Cancer and the Keto Diet

 A ketogenic (keto) diet is a very high-fat, low-carbohydrate way of eating. It can help you lose weight by forcing your body to burn fat instead of carbs as its main source of energy.

In recent years, some early evidence has suggested that the ketogenic diet may help treat some types of cancer. One theory is that cancer feeds on the sugar you eat, but a high-fat diet starves the tumors.

So far, no major cancer group recommends keto diets for either prevention or treatment of cancer.




How Keto May Affect Cancer

The standard diet recommendation is to limit fats to no more than 30% of your calories. Carbs should make up half or more of your daily total, with protein filling the rest. But a keto diet flips that formula. You eat as much as 90% of your diet in fats, with little or almost no carbs from foods like pasta, beans, and fruits.

Without enough carbs, your body switches to burning fat for fuel. That process, called ketosis, breaks the fat down into molecules called ketones

But cancer cells are rewired to get most of their energy by quickly breaking down lots of glucose, a form of carbohydrates called simple sugar. A keto diet may shortcut the feeding because some cancers can’t use ketones to grow.

INFORMATION SUPPLIED
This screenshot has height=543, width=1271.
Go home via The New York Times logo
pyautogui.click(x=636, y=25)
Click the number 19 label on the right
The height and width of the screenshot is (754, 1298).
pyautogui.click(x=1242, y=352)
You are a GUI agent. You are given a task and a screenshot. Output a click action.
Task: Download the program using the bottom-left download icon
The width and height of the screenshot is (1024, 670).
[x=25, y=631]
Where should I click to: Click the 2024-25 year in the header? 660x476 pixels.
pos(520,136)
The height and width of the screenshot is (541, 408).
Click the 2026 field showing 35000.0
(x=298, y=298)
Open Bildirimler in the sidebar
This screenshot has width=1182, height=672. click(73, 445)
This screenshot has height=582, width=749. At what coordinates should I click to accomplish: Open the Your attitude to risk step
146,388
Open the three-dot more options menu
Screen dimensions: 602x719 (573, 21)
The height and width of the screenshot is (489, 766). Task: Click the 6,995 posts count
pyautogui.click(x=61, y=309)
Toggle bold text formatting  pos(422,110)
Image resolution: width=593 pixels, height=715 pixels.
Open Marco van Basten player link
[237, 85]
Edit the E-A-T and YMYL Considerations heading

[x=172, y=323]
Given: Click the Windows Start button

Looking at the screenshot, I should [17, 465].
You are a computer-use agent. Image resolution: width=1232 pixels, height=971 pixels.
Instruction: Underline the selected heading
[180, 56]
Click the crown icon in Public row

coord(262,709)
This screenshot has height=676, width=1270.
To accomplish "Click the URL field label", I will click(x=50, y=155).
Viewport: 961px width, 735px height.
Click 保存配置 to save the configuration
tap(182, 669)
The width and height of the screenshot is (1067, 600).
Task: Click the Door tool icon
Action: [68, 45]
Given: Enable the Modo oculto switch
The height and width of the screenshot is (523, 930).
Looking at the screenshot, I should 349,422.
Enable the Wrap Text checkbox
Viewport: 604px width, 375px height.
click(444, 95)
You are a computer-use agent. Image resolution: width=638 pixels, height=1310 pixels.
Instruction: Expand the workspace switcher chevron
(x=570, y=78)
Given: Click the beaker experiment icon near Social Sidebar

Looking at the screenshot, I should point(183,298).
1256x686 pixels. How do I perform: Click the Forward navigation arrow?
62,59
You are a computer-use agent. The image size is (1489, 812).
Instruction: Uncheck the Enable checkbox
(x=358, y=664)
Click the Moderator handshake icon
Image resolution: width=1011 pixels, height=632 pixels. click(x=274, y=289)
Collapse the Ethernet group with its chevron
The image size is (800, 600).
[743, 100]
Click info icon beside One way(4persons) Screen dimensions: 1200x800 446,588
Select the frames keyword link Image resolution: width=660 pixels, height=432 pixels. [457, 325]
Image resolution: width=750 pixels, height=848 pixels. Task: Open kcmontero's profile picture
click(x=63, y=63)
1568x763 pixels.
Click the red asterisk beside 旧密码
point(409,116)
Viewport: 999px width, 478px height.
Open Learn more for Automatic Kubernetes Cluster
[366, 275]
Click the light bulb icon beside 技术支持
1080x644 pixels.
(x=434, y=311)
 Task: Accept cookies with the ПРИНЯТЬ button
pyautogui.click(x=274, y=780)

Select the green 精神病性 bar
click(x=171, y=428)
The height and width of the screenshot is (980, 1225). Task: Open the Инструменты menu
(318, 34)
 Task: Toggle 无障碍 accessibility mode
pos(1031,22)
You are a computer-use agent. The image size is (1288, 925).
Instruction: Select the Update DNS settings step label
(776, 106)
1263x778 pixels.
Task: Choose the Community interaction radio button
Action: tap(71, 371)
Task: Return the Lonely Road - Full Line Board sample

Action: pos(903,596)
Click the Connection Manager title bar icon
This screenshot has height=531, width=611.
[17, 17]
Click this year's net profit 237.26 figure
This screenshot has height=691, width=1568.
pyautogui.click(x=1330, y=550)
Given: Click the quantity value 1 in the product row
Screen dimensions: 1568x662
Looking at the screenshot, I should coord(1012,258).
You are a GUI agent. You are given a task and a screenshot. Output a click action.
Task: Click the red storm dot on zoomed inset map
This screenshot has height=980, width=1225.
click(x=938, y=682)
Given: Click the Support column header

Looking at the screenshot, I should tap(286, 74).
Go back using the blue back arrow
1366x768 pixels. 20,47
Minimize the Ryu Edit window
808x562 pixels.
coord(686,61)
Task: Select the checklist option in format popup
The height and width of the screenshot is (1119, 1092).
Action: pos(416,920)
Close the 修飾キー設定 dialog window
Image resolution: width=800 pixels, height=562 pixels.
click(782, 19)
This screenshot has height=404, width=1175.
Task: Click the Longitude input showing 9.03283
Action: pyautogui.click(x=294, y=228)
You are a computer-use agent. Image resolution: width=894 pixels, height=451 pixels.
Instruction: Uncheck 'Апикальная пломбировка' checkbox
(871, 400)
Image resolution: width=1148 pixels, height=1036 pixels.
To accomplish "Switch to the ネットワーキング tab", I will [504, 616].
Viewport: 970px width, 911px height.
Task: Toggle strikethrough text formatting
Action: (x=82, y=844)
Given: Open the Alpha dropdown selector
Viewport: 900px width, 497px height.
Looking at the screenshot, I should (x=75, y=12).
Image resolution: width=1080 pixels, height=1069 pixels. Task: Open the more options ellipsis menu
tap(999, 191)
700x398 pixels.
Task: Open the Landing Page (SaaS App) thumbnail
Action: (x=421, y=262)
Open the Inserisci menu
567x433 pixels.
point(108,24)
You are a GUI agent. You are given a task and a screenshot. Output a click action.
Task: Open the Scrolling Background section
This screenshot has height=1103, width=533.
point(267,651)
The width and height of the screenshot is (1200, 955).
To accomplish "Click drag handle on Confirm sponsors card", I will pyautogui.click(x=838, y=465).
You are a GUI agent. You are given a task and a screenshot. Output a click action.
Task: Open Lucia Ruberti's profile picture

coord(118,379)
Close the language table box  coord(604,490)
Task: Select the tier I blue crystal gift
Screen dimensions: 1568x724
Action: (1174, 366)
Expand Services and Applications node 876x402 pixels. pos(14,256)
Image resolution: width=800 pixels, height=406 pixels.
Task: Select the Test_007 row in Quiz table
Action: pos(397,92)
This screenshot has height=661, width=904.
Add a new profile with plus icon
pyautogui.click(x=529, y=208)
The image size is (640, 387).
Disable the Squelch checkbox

WHAT THIS EXERCISE ASKS
(1) Can you condense the paragraph beginning "The standard diet recommendation" in the passage on keto diets and cancer into a short bulleted list that keeps its main facts?
(2) Could you carry the passage on keto diets and cancer further, picking up right after its final sentence?

RESPONSES FOR EACH TASK
(1)
- Standard advice: fats at no more than 30% of calories, carbs at half or more, protein for the rest.
- A keto diet reverses this formula, with as much as 90% of the diet coming from fats.
- Carbs from foods like pasta, beans, and fruits drop to little or almost none.

(2)
That has led to hopes that a ketogenic diet may help boost the powers of chemotherapy and other cancer treatments.

What the Research Says

Studies have suggested some possible benefits of a very low-carb diet in cancer therapy. Research on mice and small trials on humans show that a keto diet may work in several ways. It may:

  • Slow tumor growth
  • Protect healthy cells from damage from chemotherapy or radiation treatment
  • Help anti-cancer drugs work faster or better
  • Ease inflammation, which can encourage cancer growth
  • Help prevent weight gain during and after chemotherapy for breast cancer. Extra weight raises the chance that tumors may come back.

There have not been any large studies in humans yet, so we don’t know for sure if and how keto diets work against cancer. Several clinical trials are ongoing.